Thesis ID: CBB004699922

The Living Seas: Marine Algae, Symbiosis and the Modern Conception of Coral Reefs 1880-1930 (2023)


This dissertation examines the history of coral reef science through the lens of algology, the study of algae. Until now, the history of coral science has centered geological thought in the nineteenth century and ecological science in the late twentieth century. Focusing on the lower status science of algology, this study recuperates a hidden history of contributions to the scientific study of coral reefs by Dutch scientists, women, and a transnational network of as yet unrecognized algologists. By blending analyses of individual scientific studies with imperial-scale approaches to coral reef science, I illuminate how algologists’ contributions to coral science from 1880 to 1930 shaped the modern concept of reefs, which emphasizes their living, organism-like nature. Beginning with the symbiosis studies of Dutch algologist Anna Weber-van Bosse (1852-1942), this dissertation examines the scientific and social aspects of Weber-van Bosse’s career. In the male-dominated space of professional science, Weber-van Bosse employed social strategies to participate fully; these included fostering a transnational correspondence network of algologists. Through this network, which included four women and four men, the women scientists were able to offer and gain mutually beneficial support. In this social context, Weber-van Bosse adjusted her orientation to the nature of how organisms live together symbiotically. Tracing outward, this dissertation brings to light the algologists’ participation in major coral reef studies, including the British Coral Drilling expeditions (1896, ’97, and ‘98), the Dutch Siboga expedition (1899-1900), and the Great Barrier Reef Expedition (1928-1929).

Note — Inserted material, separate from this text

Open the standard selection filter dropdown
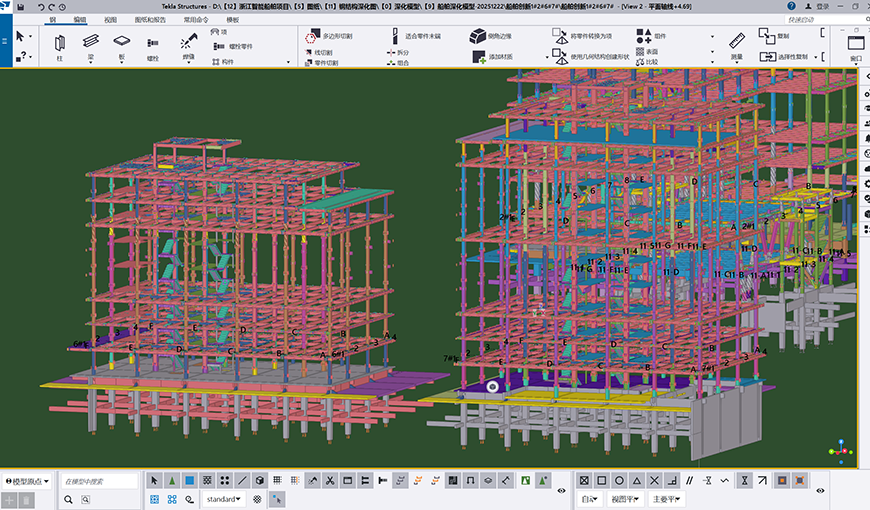Viewport: 870px width, 510px height. click(x=223, y=499)
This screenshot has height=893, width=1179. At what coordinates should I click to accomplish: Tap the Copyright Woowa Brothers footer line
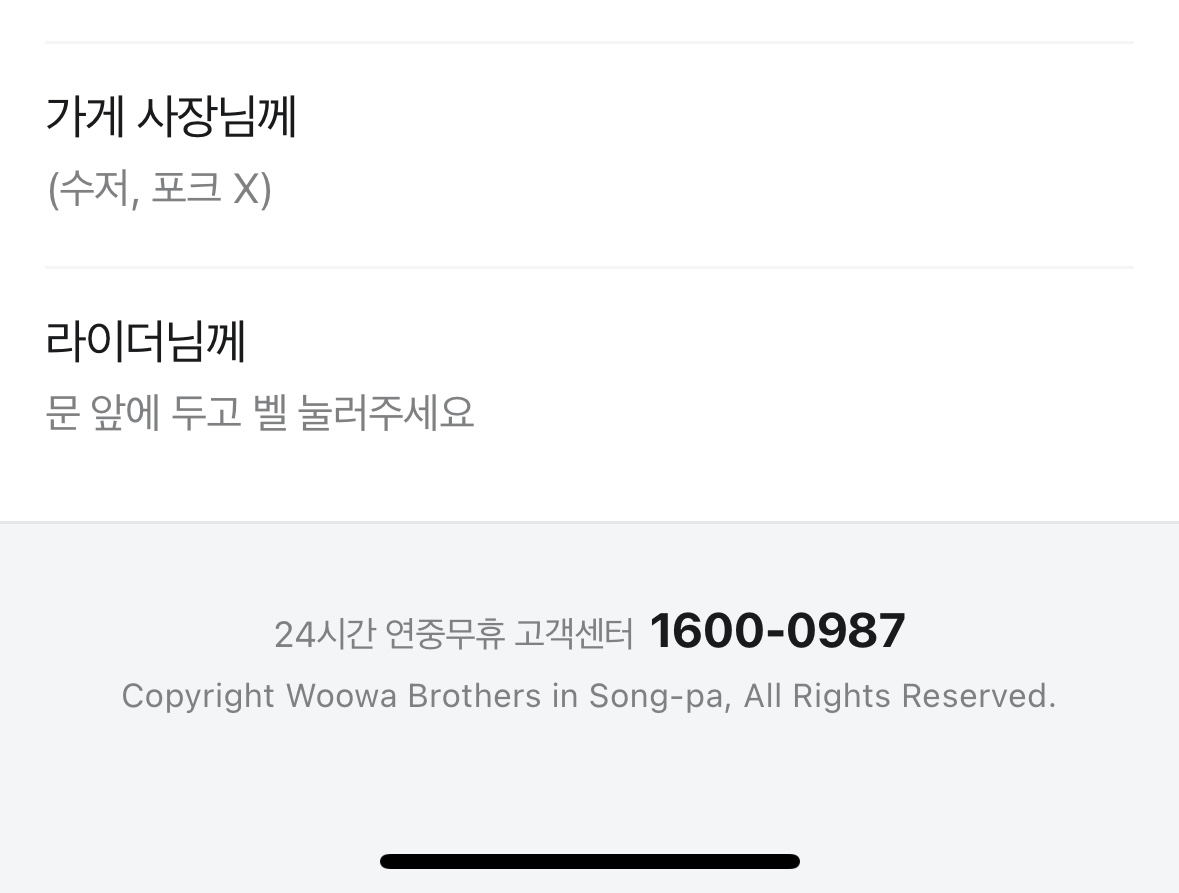588,696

Transecting these imperial expeditions, the algological network circulated evidence for a new understanding of reefs that emphasized their living, symbiotic properties. As a result, the accepted definition of reefs as living, symbiotic entities came to incorporate ideas that originated outside of the dominant, English-speaking paradigm of coral science. However, even as the transformation in the definition of reefs to living, physiological entities was complete by 1930—decades before it has usually been recognized-- the algologists who compiled the evidence for it became lost to history. In restoring these people and their fundamental contributions to coral reef science, this dissertation shows how this came to pass and why it matters.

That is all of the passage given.